To those readers who don’t know the Iowa Hawkeyes, DJK is Derrell Johnson-Koulianos. An All-Big Ten wide receiver who has played (but not started) for four years. He seemed to always be in trouble with the coaching staff for the Hawkeyes. And on Tuesday, he was arrested on seven charges when the Iowa City Police Department executed a search warrant involving a drug investigation of DJK’s roommate.

In Ferentz’s doghouse more often than not, DJK had fast become a man of flash and pizazz both on and off the field.

And his story was right out of The Blind Side. Born to a teen mom in Youngstown, Ohio, Koulianos bounced around town as a virtual orphan for much of his youth before his current family brought him into their lives and adopted him legally.

And let’s also be clear. He is a phenomenal player. He broke the career receiving yards record at Iowa held by perhaps the second most popular Hawkeye football player ever behind 1939 Heisman Trophy winner Nile Kinnick, Tim Dwight.

But for every touchdown, there was a tweet. For every record broken, there was a Facebook status update. For every media interview request there was a sideshow that resembled T.O./Ochocinco light.

But DJK had fast become a favorite of my sons. I’m not going to lie, they were Ricky Stanzi fans first. But my oldest, who played wide receiver last fall in his first year playing football, looked to DJK before any other when it came to who he wanted to be when he stepped on the field.

And I respected DJK. So much so that I had personally commended him this fall on the strides he made to stay out of the doghouse this year.

So when I was forced to answer the questions from my sons, wanting to know why their hero was indefinitely suspended (aka kicked off) the Hawkeye football team, I chose to be honest. And factual.

After telling them he was arrested on drug charges, they asked what drugs. I told them the drugs that the police found (my oldest has been through D.A.R.E. and knows what the different drugs are from that, my youngest just think drugs are everything that is bad for you, including fatty foods).

They both said maybe DJK wasn’t involved, maybe it was just his roommate.

I explained that he had admitted to police that he had done various drugs in the past 24 hours, and submitted to a drug test that confirmed it.

Then they both quickly came into the acceptance stage. “Well hopefully he still gets drafted to the NFL. Wow, we’re going to get killed in our bowl game. But Sandeman is a good receiver. Not great like DJK, but good.”

And after reading meltdown after meltdown from various Hawkeye fans all over the Interwebz yesterday regarding DJK, I realized my sons had a really good perspective on it. “That stinks that DJK isn’t playing in the bowl game. Do we have any chocolate molton lava cakes?”

Heck yeah we have chocolate molten lava cakes. Would you like some whip cream with that?

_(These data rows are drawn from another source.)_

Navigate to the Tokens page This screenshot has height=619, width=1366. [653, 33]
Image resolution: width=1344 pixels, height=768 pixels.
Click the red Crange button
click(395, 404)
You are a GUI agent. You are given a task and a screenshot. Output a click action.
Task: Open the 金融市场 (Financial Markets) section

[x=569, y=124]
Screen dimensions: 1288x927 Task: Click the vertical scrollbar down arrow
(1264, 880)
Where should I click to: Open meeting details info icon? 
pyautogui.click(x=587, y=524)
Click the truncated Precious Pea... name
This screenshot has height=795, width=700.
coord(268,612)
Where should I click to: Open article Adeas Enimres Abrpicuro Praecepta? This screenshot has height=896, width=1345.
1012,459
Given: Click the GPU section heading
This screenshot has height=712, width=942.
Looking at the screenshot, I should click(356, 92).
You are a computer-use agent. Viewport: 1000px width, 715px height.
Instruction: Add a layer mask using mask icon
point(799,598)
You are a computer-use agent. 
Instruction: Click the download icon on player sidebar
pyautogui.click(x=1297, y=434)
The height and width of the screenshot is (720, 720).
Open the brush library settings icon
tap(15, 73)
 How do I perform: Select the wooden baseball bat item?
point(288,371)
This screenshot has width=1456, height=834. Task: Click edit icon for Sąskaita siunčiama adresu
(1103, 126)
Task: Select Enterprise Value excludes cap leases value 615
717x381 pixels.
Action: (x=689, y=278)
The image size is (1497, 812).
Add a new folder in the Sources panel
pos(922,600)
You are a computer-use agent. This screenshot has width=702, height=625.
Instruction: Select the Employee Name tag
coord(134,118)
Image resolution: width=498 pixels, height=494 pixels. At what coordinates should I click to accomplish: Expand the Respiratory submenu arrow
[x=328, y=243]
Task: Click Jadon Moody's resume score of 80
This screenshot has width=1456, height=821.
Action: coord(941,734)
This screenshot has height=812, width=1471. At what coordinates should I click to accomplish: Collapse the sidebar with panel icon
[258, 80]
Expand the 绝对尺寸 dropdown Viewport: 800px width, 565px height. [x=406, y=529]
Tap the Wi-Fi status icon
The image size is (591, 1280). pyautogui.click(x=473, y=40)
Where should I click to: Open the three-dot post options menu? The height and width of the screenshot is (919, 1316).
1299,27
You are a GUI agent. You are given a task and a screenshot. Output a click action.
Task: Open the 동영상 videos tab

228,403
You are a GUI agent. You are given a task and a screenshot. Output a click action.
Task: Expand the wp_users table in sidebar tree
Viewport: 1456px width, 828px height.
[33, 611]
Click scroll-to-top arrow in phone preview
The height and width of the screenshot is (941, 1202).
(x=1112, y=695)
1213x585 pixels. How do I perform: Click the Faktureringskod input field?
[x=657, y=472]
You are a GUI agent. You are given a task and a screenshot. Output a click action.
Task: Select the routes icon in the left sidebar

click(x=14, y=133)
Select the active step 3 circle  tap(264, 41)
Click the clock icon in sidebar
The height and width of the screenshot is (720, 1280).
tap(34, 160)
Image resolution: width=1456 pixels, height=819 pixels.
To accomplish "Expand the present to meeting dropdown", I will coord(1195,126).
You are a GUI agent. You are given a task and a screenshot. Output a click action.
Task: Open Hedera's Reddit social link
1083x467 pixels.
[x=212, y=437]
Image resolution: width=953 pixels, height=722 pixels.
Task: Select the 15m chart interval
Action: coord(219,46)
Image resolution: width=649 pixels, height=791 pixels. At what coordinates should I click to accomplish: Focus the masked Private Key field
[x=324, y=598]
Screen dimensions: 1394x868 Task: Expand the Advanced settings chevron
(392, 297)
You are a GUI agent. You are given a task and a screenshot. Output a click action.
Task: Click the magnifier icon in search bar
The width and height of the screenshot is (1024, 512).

I hope that Derrell does the right thing in the coming months. Take responsibility for your actions. Apologize to your fans (in particular the young ones who look up to you as a role model). Move out of Iowa City, you’re not doing yourself a favor staying in the fish bowl. Work hard at preparing yourself for the next phase in your life, whether that involves football or not. Be careful who you keep in your company, there’s no reason to create temptations you don’t need.

And to my sons I say work hard every day.

Be careful who you call a friend.

Think about what might happen tomorrow for your actions today.

You don’t have to be mistake-free, lord knows I have been far from that…but you should learn from your mistakes.

And perhaps the most important, when your superior, whether it’s a teacher, coach, or boss, tells you to do something, just do it. And smile. And be thankful that you are lucky enough to have that teacher, coach or boss who cares enough to try and teach you something.

We’ve all made mistakes, we just don’t usually get the attention that DJK is getting for our mistakes. But that goes with the territory since we also don’t get the attention that DJK received for his performances on the field.

Live by the sword, die by the sword. Let’s hope that DJK can find his second chance in life.